#### Study text
Now go kick ass. Your competition on the job will be a clueless stoner who thinks holes in his Carhartts is a status symbol anyway.


----------



## 460 Delta (May 9, 2018)

You’re gonna do fine, bend some conduit, pull some wire, twist some Marrettes, maybe run some of the fabled teck, and post here on ET.
Get your 1st year knocked out and @just the cowboy will likely try to hire you. Whatever you do, be sure to label your wires, don’t ask how I know.


----------



## just the cowboy (Sep 4, 2013)

460 Delta said:


> You’re gonna do fine, bend some conduit, pull some wire, twist some Marrettes, maybe run some of the fabled teck, and post here on ET.
> Get your 1st year knocked out and @just the cowboy will likely try to hire you. Whatever you do, be sure to label your wires, don’t ask how I know.


Since you won't work for me. In a heartbeat, me and @99cents will fight for her to work for us.


----------



## 460 Delta (May 9, 2018)

just the cowboy said:


> Since you won't work for me. In a heartbeat, me and @99cents will fight for her to work for us.


It’s not personal, but I think me and @splatz are gonna team up, right after we go fishing.


----------



## Martine (Jan 26, 2018)

460 Delta said:


> You’re gonna do fine, bend some conduit, pull some wire, twist some Marrettes, maybe run some of the fabled teck, and post here on ET.
> Get your 1st year knocked out and @just the cowboy will likely try to hire you. Whatever you do, be sure to label your wires, don’t ask how I know.


I’m almost there! I’ve got 200 hours to go, so just over a month 🙂 I’ve got a lead on a job. Just gotta call the recruiter tomorrow. My union rep is checking out which job sites are looking for bodies in the area I’m trying to work in. Trying to stay close to my son’s daycare so I don’t have to drive for an hour after work to go get him


----------



## micromind (Aug 11, 2007)

After being gone for that long, of course you're nervous, anyone would be. 

Just take it one minute at a time and you'll do just fine. 

You'll be dead tired after the first day and even more tired after the first few days.........but eventually you'll build up a tolerance to hard work again. 

P.S. Absolutely adorable kid!!


----------



## MechanicalDVR (Dec 29, 2007)

Quickservice said:


> Oh man!!! That was the worse pain I have ever had! And to make matters worse the thing hit me on a Thanksgiving weekend and I had to wait two days to have surgery.


The first time I had one was insane, I curled up on the couch like I was dying.


----------



## MechanicalDVR (Dec 29, 2007)

Martine said:


> Thank you! I’m hoping it will be. I can’t even pinpoint why I’m such a nervous wreck.


You're more than welcome!

I know enough about women (especially moms) as to why your a bit nervous.

Just because your son has the ability to be in daycare doesn't mean you are ready for him to go, it's just maternal instinct.

The first day of kindergarten is harder on moms than children.

I'm a dad of 7, I've seen it.


----------



## splatz (May 23, 2015)
########
| Prompt |
Pick up the electricians' forum thread about returning to work after a long absence, and continue it from its final line.
#### Exercise data
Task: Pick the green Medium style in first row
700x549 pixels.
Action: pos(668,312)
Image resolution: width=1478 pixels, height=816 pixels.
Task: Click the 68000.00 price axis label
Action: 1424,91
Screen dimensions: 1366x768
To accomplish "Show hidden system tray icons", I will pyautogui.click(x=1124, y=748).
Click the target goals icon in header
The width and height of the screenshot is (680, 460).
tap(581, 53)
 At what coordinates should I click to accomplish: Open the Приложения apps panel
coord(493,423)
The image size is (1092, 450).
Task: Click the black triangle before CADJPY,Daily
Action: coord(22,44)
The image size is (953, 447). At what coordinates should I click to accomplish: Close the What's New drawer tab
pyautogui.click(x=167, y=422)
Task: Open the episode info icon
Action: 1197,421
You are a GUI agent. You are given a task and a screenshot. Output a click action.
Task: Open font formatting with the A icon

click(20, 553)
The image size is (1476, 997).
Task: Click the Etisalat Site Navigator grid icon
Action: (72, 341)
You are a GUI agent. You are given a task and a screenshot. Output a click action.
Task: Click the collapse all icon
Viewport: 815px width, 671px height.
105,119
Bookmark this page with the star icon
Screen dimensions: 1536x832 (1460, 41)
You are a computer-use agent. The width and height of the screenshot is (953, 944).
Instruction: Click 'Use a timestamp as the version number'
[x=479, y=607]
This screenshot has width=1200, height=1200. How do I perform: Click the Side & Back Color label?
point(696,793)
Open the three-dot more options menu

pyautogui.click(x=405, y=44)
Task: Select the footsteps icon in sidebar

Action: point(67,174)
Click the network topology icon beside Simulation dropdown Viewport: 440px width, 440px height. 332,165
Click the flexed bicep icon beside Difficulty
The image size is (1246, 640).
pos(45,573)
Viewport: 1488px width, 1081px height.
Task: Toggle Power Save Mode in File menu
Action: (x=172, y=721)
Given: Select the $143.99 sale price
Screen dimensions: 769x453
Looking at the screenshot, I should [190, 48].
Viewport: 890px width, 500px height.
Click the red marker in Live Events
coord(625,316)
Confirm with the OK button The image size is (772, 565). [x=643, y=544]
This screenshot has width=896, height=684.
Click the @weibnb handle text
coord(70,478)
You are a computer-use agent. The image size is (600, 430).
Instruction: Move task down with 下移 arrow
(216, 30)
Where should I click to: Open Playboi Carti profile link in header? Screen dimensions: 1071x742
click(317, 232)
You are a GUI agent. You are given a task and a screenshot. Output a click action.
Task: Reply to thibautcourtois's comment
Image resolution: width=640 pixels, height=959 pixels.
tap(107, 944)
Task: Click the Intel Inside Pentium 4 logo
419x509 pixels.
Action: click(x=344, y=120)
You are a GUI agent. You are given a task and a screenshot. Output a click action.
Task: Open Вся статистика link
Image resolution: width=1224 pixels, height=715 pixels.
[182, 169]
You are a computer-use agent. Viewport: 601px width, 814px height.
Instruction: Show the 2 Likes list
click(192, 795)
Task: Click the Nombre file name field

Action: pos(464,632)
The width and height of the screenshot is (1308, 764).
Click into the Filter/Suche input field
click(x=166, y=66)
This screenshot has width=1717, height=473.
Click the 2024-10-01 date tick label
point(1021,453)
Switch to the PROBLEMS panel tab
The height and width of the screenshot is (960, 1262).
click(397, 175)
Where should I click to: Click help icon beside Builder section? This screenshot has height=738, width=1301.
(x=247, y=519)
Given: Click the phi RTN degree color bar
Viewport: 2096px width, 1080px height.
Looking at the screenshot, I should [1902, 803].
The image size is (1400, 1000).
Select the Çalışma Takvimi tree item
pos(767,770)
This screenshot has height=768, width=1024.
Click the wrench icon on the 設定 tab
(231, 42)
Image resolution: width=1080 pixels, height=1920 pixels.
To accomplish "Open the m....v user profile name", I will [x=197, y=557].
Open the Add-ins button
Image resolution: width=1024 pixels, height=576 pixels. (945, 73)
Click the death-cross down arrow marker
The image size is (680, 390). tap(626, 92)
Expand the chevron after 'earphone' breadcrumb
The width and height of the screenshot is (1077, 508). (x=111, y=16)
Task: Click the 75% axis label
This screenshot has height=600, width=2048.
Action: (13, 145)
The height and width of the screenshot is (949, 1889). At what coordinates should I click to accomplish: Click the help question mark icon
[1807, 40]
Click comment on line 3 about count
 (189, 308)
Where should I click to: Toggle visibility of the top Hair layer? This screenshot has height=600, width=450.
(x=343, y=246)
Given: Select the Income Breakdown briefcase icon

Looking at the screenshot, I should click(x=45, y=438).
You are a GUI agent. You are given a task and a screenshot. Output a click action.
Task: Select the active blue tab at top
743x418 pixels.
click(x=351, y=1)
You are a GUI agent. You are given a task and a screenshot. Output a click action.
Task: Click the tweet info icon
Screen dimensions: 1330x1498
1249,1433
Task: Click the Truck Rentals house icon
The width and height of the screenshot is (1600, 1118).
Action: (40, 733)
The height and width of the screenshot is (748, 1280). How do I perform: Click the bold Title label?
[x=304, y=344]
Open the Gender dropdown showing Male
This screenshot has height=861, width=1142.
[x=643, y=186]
########
| Answer for this exercise |
460 Delta said:


> It’s not personal, but I think me and @splatz are gonna team up, right after we go fishing.


That makes me wonder about something. Do you think these guys have to make little heat shrink labels that say "HOOK.001" and "SINKER.000" and "WORM.002" and thread them on their line in the right spots when they go fishing? Probably takes them all day to get a line in the water


----------



## 460 Delta (May 9, 2018)

splatz said:


> That makes me wonder about something. Do you think these guys have to make little heat shrink labels that say "HOOK.001" and "SINKER.000" and "WORM.002" and thread them on their line in the right spots when they go fishing? Probably takes them all day to get a line in the water


I’m thinking that the heat shrink will kill night crawlers either from the heat, or just being squeezed.
Let’s just cut to the chase and I’ll bring my Biddle hand crank Megger and we’ll monkey fish them.
Then we’ll get on ET and post “I see” to all the threads.


----------



## just the cowboy (Sep 4, 2013)

splatz said:


> That makes me wonder about something. Do you think these guys have to make little heat shrink labels that say "HOOK.001" and "SINKER.000" and "WORM.002" and thread them on their line in the right spots when they go fishing? Probably takes them all day to get a line in the water


No but we draw the prints and write logic

HOOK.001 *and* SINKER.000 _*and*_ WORM.002 *or* LURE.003 *equals* FISH.005 *else* BAR.007 *mul* BEER.008 *equals* FISHSTORY.999


----------



## 460 Delta (May 9, 2018)

just the cowboy said:


> No but we draw the prints and write logic
> 
> HOOK.001 *and* SINKER.000 _*and*_ WORM.002 *or* LURE.003 *equals* FISH.005 *else* BAR.007 *mul* BEER.008 *equals* FISHSTORY.999


I don’t drink, can we substitute a dairy bar instead? Better yet a doughnut shop and @Wirenuting will join us.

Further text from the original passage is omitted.